Transcribe the data underneath exactly, keeping every word in place.

========

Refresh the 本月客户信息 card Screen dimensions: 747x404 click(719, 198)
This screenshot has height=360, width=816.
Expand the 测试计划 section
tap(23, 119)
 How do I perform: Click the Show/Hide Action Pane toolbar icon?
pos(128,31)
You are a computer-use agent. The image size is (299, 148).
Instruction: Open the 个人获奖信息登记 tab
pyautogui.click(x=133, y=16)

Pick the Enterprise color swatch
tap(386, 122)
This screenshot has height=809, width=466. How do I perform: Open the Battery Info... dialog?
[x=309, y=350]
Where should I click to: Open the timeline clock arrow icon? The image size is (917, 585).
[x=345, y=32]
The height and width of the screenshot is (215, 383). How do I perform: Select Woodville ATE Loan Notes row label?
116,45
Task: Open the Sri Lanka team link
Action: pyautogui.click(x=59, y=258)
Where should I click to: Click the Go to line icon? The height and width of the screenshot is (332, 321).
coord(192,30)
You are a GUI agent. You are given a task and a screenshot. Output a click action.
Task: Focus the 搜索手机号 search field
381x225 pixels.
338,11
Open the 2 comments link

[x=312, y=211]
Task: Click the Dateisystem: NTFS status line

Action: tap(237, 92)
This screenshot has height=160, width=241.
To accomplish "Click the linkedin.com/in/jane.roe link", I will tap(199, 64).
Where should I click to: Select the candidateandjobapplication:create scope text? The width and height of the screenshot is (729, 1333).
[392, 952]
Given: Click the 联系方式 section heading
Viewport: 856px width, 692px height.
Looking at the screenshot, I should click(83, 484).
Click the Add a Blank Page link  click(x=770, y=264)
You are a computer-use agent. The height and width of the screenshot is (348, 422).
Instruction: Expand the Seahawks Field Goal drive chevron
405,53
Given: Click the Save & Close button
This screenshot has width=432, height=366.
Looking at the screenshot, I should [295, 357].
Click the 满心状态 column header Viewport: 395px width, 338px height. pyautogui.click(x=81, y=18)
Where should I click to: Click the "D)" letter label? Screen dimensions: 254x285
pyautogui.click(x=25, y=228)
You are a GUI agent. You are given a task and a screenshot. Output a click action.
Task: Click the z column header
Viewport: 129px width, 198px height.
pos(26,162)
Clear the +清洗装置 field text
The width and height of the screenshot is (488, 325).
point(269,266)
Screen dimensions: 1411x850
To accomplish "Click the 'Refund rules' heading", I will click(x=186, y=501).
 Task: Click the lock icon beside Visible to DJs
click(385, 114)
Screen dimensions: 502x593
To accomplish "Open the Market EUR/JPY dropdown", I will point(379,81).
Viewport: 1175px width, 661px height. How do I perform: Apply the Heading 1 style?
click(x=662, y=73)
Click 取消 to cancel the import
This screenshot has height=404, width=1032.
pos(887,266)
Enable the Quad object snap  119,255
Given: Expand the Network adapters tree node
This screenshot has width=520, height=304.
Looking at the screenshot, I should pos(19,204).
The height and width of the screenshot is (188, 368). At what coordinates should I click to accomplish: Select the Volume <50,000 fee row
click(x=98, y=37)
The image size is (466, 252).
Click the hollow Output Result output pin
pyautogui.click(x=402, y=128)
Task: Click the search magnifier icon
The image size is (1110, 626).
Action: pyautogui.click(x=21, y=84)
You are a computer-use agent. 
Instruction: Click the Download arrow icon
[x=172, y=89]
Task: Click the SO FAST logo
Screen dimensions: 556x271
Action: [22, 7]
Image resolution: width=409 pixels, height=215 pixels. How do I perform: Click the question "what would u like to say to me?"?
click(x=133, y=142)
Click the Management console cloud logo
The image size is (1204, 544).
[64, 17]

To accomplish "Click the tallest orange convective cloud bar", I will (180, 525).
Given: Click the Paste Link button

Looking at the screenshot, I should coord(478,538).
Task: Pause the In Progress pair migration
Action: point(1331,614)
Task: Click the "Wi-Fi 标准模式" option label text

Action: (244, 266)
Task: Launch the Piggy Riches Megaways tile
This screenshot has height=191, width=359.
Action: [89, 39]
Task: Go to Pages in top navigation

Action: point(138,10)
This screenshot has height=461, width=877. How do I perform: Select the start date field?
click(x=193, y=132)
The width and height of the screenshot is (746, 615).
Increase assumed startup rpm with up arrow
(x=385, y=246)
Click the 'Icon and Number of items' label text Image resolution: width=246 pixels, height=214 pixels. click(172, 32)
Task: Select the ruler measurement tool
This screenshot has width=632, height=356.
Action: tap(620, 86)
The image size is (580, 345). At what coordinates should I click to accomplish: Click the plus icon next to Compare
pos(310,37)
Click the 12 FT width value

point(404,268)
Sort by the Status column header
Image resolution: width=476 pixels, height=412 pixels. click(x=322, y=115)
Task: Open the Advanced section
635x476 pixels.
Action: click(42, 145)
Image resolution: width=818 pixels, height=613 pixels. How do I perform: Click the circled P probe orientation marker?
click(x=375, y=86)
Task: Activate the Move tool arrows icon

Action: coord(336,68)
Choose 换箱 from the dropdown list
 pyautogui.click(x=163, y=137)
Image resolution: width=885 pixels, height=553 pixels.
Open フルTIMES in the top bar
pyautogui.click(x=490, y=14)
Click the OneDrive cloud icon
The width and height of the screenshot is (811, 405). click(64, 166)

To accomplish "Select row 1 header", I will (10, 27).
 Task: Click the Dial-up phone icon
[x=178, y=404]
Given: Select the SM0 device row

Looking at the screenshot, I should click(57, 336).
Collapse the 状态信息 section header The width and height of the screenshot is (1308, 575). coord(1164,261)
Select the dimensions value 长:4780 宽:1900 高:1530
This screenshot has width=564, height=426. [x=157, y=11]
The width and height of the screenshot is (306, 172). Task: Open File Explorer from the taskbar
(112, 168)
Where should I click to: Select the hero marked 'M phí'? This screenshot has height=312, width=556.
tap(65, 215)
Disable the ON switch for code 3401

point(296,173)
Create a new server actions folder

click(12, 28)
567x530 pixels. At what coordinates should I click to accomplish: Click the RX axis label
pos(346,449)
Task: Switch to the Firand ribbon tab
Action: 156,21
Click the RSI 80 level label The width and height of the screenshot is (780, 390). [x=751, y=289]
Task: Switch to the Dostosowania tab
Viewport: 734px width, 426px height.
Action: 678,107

========

[Completed task]:
Refresh the 本月客户信息 card Screen dimensions: 747x404 click(719, 198)
This screenshot has height=360, width=816.
Expand the 测试计划 section
tap(23, 119)
 How do I perform: Click the Show/Hide Action Pane toolbar icon?
pos(128,31)
You are a computer-use agent. The image size is (299, 148).
Instruction: Open the 个人获奖信息登记 tab
pyautogui.click(x=133, y=16)

Pick the Enterprise color swatch
tap(386, 122)
This screenshot has height=809, width=466. How do I perform: Open the Battery Info... dialog?
[x=309, y=350]
Where should I click to: Open the timeline clock arrow icon? The image size is (917, 585).
[x=345, y=32]
The height and width of the screenshot is (215, 383). How do I perform: Select Woodville ATE Loan Notes row label?
116,45
Task: Open the Sri Lanka team link
Action: pyautogui.click(x=59, y=258)
Where should I click to: Click the Go to line icon? The height and width of the screenshot is (332, 321).
coord(192,30)
You are a GUI agent. You are given a task and a screenshot. Output a click action.
Task: Focus the 搜索手机号 search field
381x225 pixels.
338,11
Open the 2 comments link

[x=312, y=211]
Task: Click the Dateisystem: NTFS status line

Action: tap(237, 92)
This screenshot has height=160, width=241.
To accomplish "Click the linkedin.com/in/jane.roe link", I will tap(199, 64).
Where should I click to: Select the candidateandjobapplication:create scope text? The width and height of the screenshot is (729, 1333).
[392, 952]
Given: Click the 联系方式 section heading
Viewport: 856px width, 692px height.
Looking at the screenshot, I should click(83, 484).
Click the Add a Blank Page link  click(x=770, y=264)
You are a computer-use agent. The height and width of the screenshot is (348, 422).
Instruction: Expand the Seahawks Field Goal drive chevron
405,53
Given: Click the Save & Close button
This screenshot has width=432, height=366.
Looking at the screenshot, I should [295, 357].
Click the 满心状态 column header Viewport: 395px width, 338px height. pyautogui.click(x=81, y=18)
Where should I click to: Click the "D)" letter label? Screen dimensions: 254x285
pyautogui.click(x=25, y=228)
You are a GUI agent. You are given a task and a screenshot. Output a click action.
Task: Click the z column header
Viewport: 129px width, 198px height.
pos(26,162)
Clear the +清洗装置 field text
The width and height of the screenshot is (488, 325).
point(269,266)
Screen dimensions: 1411x850
To accomplish "Click the 'Refund rules' heading", I will click(x=186, y=501).
 Task: Click the lock icon beside Visible to DJs
click(385, 114)
Screen dimensions: 502x593
To accomplish "Open the Market EUR/JPY dropdown", I will point(379,81).
Viewport: 1175px width, 661px height. How do I perform: Apply the Heading 1 style?
click(x=662, y=73)
Click 取消 to cancel the import
This screenshot has height=404, width=1032.
pos(887,266)
Enable the Quad object snap  119,255
Given: Expand the Network adapters tree node
This screenshot has width=520, height=304.
Looking at the screenshot, I should pos(19,204).
The height and width of the screenshot is (188, 368). At what coordinates should I click to accomplish: Select the Volume <50,000 fee row
click(x=98, y=37)
The image size is (466, 252).
Click the hollow Output Result output pin
pyautogui.click(x=402, y=128)
Task: Click the search magnifier icon
The image size is (1110, 626).
Action: pyautogui.click(x=21, y=84)
You are a computer-use agent. 
Instruction: Click the Download arrow icon
[x=172, y=89]
Task: Click the SO FAST logo
Screen dimensions: 556x271
Action: [22, 7]
Image resolution: width=409 pixels, height=215 pixels. How do I perform: Click the question "what would u like to say to me?"?
click(x=133, y=142)
Click the Management console cloud logo
The image size is (1204, 544).
[64, 17]

To accomplish "Click the tallest orange convective cloud bar", I will (180, 525).
Given: Click the Paste Link button

Looking at the screenshot, I should coord(478,538).
Task: Pause the In Progress pair migration
Action: point(1331,614)
Task: Click the "Wi-Fi 标准模式" option label text

Action: (244, 266)
Task: Launch the Piggy Riches Megaways tile
This screenshot has height=191, width=359.
Action: [89, 39]
Task: Go to Pages in top navigation

Action: point(138,10)
This screenshot has height=461, width=877. How do I perform: Select the start date field?
click(x=193, y=132)
The width and height of the screenshot is (746, 615).
Increase assumed startup rpm with up arrow
(x=385, y=246)
Click the 'Icon and Number of items' label text Image resolution: width=246 pixels, height=214 pixels. click(172, 32)
Task: Select the ruler measurement tool
This screenshot has width=632, height=356.
Action: tap(620, 86)
The image size is (580, 345). At what coordinates should I click to accomplish: Click the plus icon next to Compare
pos(310,37)
Click the 12 FT width value

point(404,268)
Sort by the Status column header
Image resolution: width=476 pixels, height=412 pixels. click(x=322, y=115)
Task: Open the Advanced section
635x476 pixels.
Action: click(42, 145)
Image resolution: width=818 pixels, height=613 pixels. How do I perform: Click the circled P probe orientation marker?
click(x=375, y=86)
Task: Activate the Move tool arrows icon

Action: coord(336,68)
Choose 换箱 from the dropdown list
 pyautogui.click(x=163, y=137)
Image resolution: width=885 pixels, height=553 pixels.
Open フルTIMES in the top bar
pyautogui.click(x=490, y=14)
Click the OneDrive cloud icon
The width and height of the screenshot is (811, 405). click(64, 166)

To accomplish "Select row 1 header", I will (10, 27).
 Task: Click the Dial-up phone icon
[x=178, y=404]
Given: Select the SM0 device row

Looking at the screenshot, I should click(57, 336).
Collapse the 状态信息 section header The width and height of the screenshot is (1308, 575). coord(1164,261)
Select the dimensions value 长:4780 宽:1900 高:1530
This screenshot has width=564, height=426. [x=157, y=11]
The width and height of the screenshot is (306, 172). Task: Open File Explorer from the taskbar
(112, 168)
Where should I click to: Select the hero marked 'M phí'? This screenshot has height=312, width=556.
tap(65, 215)
Disable the ON switch for code 3401

point(296,173)
Create a new server actions folder

click(12, 28)
567x530 pixels. At what coordinates should I click to accomplish: Click the RX axis label
pos(346,449)
Task: Switch to the Firand ribbon tab
Action: 156,21
Click the RSI 80 level label The width and height of the screenshot is (780, 390). [x=751, y=289]
Task: Switch to the Dostosowania tab
Viewport: 734px width, 426px height.
Action: 678,107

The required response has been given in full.